To do: Please repeat the lines below word for word, from the line containing "Describe the element" through the line containing "at that location.", and leave the pictures out.

Material to process:
▼

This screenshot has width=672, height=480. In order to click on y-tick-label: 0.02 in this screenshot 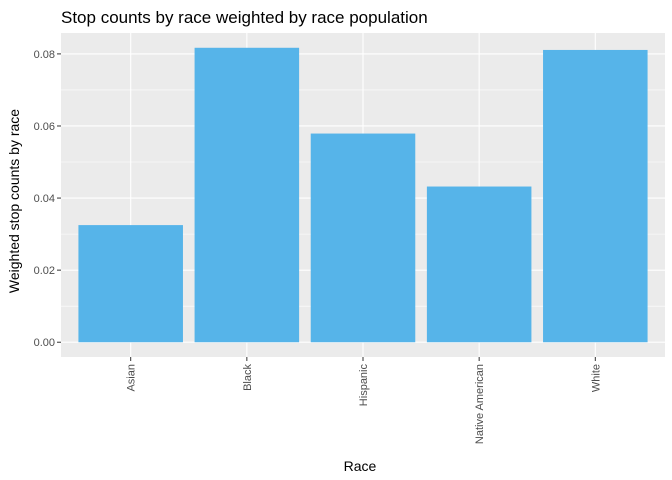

▲
▼

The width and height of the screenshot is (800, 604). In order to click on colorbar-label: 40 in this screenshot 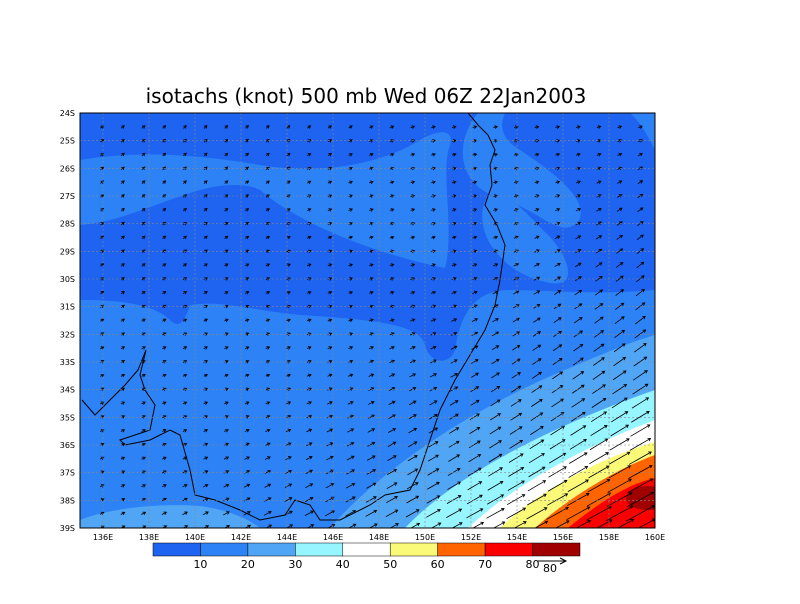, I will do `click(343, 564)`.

▲
▼

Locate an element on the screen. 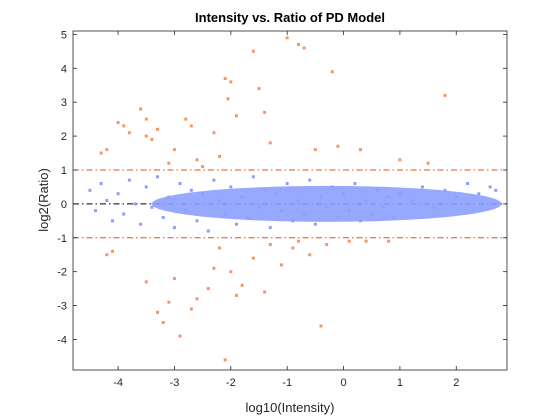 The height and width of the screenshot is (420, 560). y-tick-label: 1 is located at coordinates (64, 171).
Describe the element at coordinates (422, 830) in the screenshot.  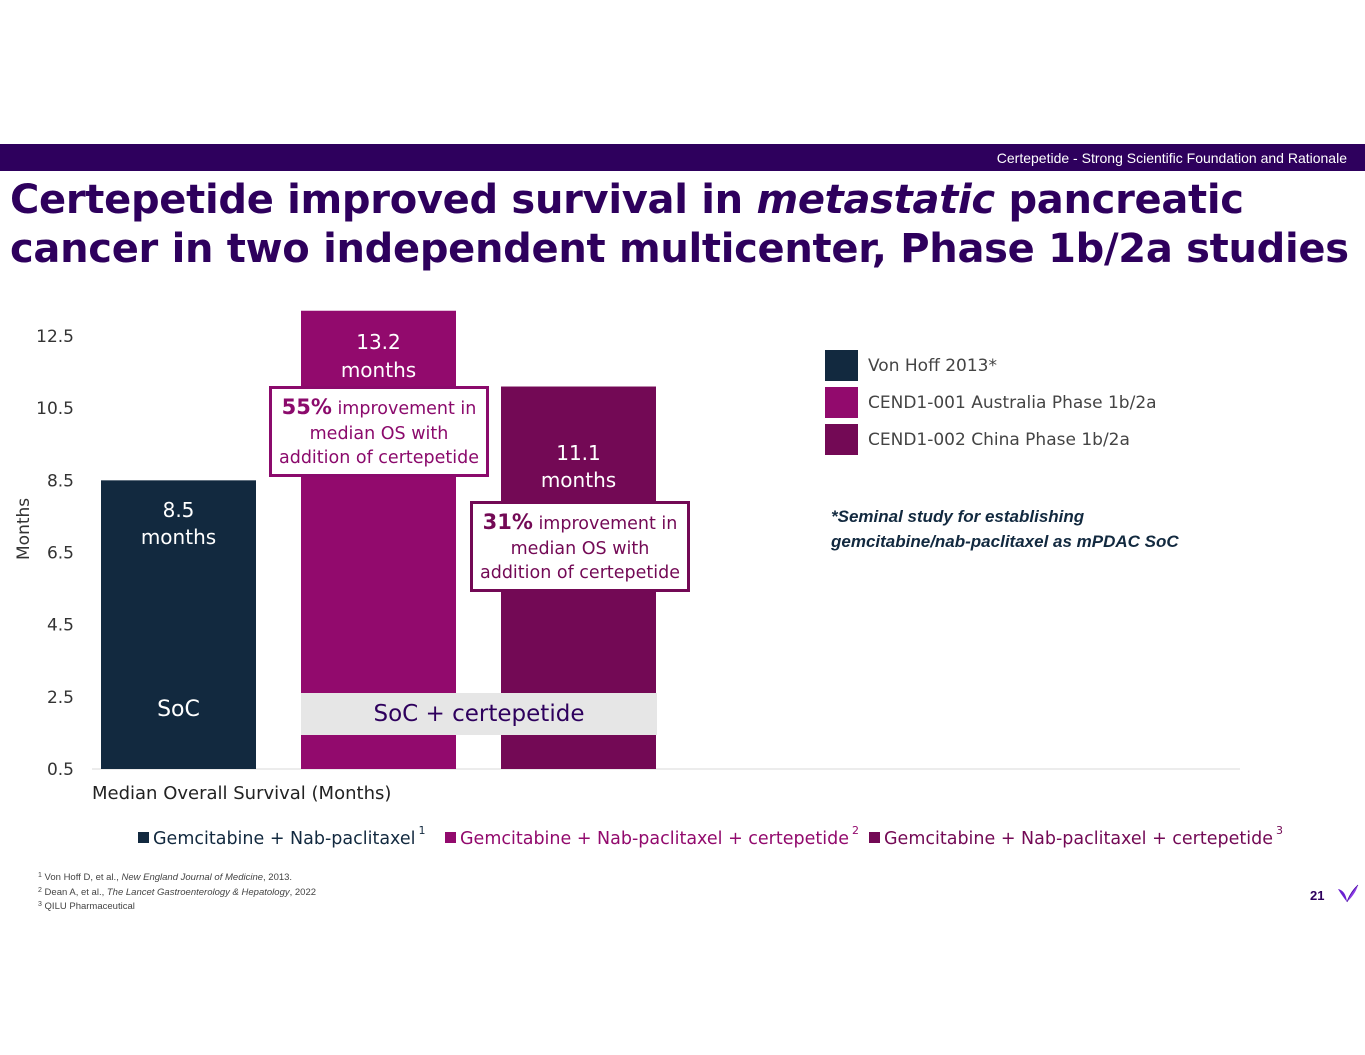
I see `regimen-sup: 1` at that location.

▲

Answer box:
Describe the element at coordinates (422, 830) in the screenshot.  
I see `regimen-sup: 1` at that location.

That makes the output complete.